■ **Task description**
Going line by line through the entries below, count those that contain "span". Give the number by itself.

----- The input -----

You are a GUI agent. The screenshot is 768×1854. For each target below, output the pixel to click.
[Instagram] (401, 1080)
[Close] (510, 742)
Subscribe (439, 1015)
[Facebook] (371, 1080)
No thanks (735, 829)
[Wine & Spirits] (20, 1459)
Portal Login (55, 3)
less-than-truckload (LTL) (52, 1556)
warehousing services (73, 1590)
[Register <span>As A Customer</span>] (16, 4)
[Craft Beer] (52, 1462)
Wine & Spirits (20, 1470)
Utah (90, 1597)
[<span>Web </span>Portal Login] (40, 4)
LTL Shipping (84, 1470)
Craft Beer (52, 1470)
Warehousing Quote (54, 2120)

-----

■ **Written solution**
2